A year ago, the tech industry’s prospects looked bleak. Google’s profit dropped. Shares of Facebook’s parent company, Meta, were in free fall. Business growth at Amazon had slowed to its lowest level in two decades.
But what looked like an industrywide bust appears to have been more of a correction. The most recent quarter was surprisingly strong for tech’s biggest companies. Meta’s and Google’s ad businesses rebounded. Microsoft’s cloud computing business continued to expand. So did Amazon’s e-commerce business. Apple, with a 1 percent decline, was the only big tech company whose revenue dropped.
Still, the slump exposed a weakness: The world’s largest tech companies hadn’t developed a big new idea in years. Despite pouring money into self-driving cars, the metaverse and quantum computers, the businesses still relied on digital ad sales, iPhones and cloud computing.
Now the companies are hoping that artificial intelligence will be the answer to the problem and a way to refresh aging product lines that haven’t changed all that much in recent years. They have plans to invest billions in generative A.I. technology, which powers chatbots like ChatGPT.
While making serious money from new A.I. products is still a ways off, a quick return to form has given the companies plenty of room to experiment.
In a call with investors on Thursday, Andy Jassy, Amazon’s chief executive, said work on generative A.I. was still in early stages, but “I think it’s going to be transformative, and I think it’s going to transform virtually every customer experience that we know.” Tim Cook, Apple’s chief executive, made similar comments on Thursday. And during recent calls with analysts, Google, Meta and Microsoft also said they would increase investments to support A.I. work.
For tech observers such as Stacy Rasgon, a Bernstein analyst who has covered the chip industry for 15 years, the surge in spending to support the development of A.I. is reminiscent of the investments in servers in the late 1990s and data centers in 2010. Generative A.I. is expected to deliver more than $2 trillion in economic benefits, according to McKinsey, the corporate consultancy, by increasing productivity across a host of businesses.
The A.I. investments could also lift cloud computing sales across tech. The number of customers using Microsoft’s Azure OpenAI Service, a tool to build on the generative A.I. models developed by its partner OpenAI, has increased this year to more than 11,000, from 250. Microsoft said A.I. would contribute two percentage points of growth to the Azure business in the current quarter.
“It’s very early, but no one wants to be left behind,” said Gavin Baker, managing partner at Atreides Management, a Boston investment firm with $3.5 billion under management.
Mr. Baker compared it to the early days of the commercial internet in the 1990s. “It was obvious it would change the world, so people kept investing,” he said. “The same is happening with A.I.”
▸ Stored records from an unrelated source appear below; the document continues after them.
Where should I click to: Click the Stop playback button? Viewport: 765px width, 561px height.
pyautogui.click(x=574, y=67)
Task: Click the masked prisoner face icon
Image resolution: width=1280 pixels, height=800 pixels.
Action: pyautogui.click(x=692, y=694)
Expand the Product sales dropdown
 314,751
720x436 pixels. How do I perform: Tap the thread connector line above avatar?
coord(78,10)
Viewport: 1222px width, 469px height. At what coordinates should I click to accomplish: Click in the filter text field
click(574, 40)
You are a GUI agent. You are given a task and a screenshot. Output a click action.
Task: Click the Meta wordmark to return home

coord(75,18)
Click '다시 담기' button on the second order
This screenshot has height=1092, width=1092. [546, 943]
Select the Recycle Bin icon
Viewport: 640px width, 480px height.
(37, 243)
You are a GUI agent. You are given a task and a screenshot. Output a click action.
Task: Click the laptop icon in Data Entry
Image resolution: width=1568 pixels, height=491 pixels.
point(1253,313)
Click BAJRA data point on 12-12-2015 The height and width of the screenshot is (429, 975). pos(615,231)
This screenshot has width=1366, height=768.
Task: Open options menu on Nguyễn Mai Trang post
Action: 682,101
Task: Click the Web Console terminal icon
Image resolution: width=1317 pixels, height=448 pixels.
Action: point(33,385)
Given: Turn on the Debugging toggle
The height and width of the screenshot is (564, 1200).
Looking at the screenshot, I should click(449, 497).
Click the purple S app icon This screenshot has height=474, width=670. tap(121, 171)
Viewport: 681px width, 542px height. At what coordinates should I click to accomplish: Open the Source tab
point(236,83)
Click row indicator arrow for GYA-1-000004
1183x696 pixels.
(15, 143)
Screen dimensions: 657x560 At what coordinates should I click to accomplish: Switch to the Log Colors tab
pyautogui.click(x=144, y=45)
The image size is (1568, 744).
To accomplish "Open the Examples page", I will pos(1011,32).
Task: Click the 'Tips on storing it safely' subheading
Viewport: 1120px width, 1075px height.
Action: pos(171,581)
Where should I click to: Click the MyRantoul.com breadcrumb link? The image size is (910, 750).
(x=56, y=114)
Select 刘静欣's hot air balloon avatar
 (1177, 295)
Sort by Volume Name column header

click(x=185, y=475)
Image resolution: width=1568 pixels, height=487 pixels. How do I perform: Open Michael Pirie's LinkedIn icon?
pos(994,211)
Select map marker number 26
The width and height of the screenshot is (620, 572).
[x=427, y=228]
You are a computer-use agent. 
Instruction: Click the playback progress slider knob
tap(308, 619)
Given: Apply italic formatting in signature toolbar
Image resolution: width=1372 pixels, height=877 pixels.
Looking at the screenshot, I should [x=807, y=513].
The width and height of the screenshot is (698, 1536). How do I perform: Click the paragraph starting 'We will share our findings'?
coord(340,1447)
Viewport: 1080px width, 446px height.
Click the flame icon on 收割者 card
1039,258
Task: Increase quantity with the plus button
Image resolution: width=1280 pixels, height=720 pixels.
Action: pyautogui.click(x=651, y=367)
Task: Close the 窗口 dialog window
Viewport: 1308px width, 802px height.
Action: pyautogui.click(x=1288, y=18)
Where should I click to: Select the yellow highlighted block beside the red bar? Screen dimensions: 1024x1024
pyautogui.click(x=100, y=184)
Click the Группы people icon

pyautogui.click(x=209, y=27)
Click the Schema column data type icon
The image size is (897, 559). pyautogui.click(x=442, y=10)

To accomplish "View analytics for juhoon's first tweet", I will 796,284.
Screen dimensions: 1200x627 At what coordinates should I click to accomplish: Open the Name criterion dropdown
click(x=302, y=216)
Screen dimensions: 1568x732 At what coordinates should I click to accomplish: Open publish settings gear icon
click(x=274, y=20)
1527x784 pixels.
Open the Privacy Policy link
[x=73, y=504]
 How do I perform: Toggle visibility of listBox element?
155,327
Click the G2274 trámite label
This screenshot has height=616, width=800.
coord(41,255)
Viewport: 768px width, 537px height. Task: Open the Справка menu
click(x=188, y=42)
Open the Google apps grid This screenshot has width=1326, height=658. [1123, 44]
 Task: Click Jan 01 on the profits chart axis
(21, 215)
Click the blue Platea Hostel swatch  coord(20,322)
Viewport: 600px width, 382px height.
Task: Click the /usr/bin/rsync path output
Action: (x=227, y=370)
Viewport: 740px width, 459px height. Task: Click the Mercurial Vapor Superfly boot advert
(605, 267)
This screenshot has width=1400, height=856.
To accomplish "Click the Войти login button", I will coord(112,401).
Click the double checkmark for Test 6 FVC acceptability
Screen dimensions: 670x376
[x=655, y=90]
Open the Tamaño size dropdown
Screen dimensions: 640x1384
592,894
Generative A.I. products are just starting to hit the market. Microsoft plans to charge $360 a year for Microsoft 365 Copilot, an A.I.-powered assistant for Word, Excel and PowerPoint. But the amount of new sales it generates won’t be clear until sometime next year, according to analysts.
For the chip maker Nvidia, the A.I. boom has already arrived. In May, Nvidia shocked Wall Street by forecasting that it would generate $11 billion in sales in its second quarter, which ended July 30, exceeding analysts expectations by more than $4 billion.
The big jump reflected surging demand for the graphics processing units, or GPUs, it designs to power A.I. technologies. Nvidia has no serious rivals in that market.
“It seems like everyone and their dog is buying GPUs,” Elon Musk said during a Twitter Spaces in April while discussing his plans for an A.I. company.
Nvidia’s data center business is projected to double sales this year to $15 billion. It is predicted to add $20 billion in new sales next year, according to Bernstein Research. And Nvidia’s share price has tripled this year, making the company one of a handful with a total value over $1 trillion.
Nvidia anticipated the A.I. boom. For years, Jensen Huang, the company’s chief executive, had talked about how GPUs would power A.I. technologies. He was so convinced of this that he told analysts in 2017 that the company was “all in” on a single chip design.
“It’s all going to work out, or it’s going to work out terribly,” Mr. Huang said.
Other semiconductor companies are trying to claim a piece of the A.I. expansion. Broadcom has had some early success by working on custom A.I. chips for Google, and AMD is introducing a GPU in a bid to loosen Nvidia’s grip on the most important corner of the market.
If all the investment in A.I. fails to generate the financial boom that companies and investors hope, the tech companies that have splurged on GPUs and A.I. systems should be able to bear the costs and stomach the disappointment, Mr. Rasgon said. The recent quarter has demonstrated that their existing businesses are far from falling apart.
“If they guessed wrong, it’s not an enormous hit,” Mr. Rasgon said. “It would be a problem, but they can absorb it.”